(Extracted data entries)
==================================================

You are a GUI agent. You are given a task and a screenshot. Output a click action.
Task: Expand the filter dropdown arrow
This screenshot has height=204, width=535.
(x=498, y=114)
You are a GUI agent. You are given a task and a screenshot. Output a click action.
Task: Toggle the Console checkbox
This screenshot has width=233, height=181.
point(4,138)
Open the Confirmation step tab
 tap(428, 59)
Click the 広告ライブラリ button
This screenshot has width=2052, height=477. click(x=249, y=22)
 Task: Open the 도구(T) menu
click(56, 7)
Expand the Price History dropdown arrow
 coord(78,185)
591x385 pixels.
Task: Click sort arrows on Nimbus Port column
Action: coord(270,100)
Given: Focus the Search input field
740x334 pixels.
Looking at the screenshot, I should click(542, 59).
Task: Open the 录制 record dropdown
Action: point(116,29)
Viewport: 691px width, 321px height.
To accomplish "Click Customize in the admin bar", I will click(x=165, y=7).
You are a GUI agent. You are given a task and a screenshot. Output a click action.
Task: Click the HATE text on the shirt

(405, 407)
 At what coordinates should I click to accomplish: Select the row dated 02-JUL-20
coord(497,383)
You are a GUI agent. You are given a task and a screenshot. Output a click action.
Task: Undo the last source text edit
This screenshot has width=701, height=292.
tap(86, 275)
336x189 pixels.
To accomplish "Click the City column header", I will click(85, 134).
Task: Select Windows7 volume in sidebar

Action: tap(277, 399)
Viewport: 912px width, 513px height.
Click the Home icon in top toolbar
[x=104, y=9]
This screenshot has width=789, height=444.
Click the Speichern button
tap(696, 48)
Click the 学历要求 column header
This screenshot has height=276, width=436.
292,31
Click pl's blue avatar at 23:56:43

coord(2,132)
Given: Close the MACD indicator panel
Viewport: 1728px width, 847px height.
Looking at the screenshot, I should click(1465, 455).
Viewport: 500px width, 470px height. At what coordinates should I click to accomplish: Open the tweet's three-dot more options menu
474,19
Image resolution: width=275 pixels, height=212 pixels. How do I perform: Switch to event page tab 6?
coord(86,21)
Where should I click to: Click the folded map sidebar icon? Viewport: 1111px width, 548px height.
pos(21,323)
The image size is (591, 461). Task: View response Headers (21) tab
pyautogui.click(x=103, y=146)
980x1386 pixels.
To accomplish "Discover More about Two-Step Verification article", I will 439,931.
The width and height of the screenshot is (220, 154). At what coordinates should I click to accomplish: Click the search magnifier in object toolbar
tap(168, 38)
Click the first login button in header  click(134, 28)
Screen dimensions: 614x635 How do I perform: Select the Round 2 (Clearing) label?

==================================================

→ **About this exercise**: Return exactly, and only, the lines above starting at the line that contains "Task: Expand the filter dropdown arrow" and ending at the line that contains "Given: Focus the Search input field".

→ **Task response**:
Task: Expand the filter dropdown arrow
This screenshot has height=204, width=535.
(x=498, y=114)
You are a GUI agent. You are given a task and a screenshot. Output a click action.
Task: Toggle the Console checkbox
This screenshot has width=233, height=181.
point(4,138)
Open the Confirmation step tab
 tap(428, 59)
Click the 広告ライブラリ button
This screenshot has width=2052, height=477. click(x=249, y=22)
 Task: Open the 도구(T) menu
click(56, 7)
Expand the Price History dropdown arrow
 coord(78,185)
591x385 pixels.
Task: Click sort arrows on Nimbus Port column
Action: coord(270,100)
Given: Focus the Search input field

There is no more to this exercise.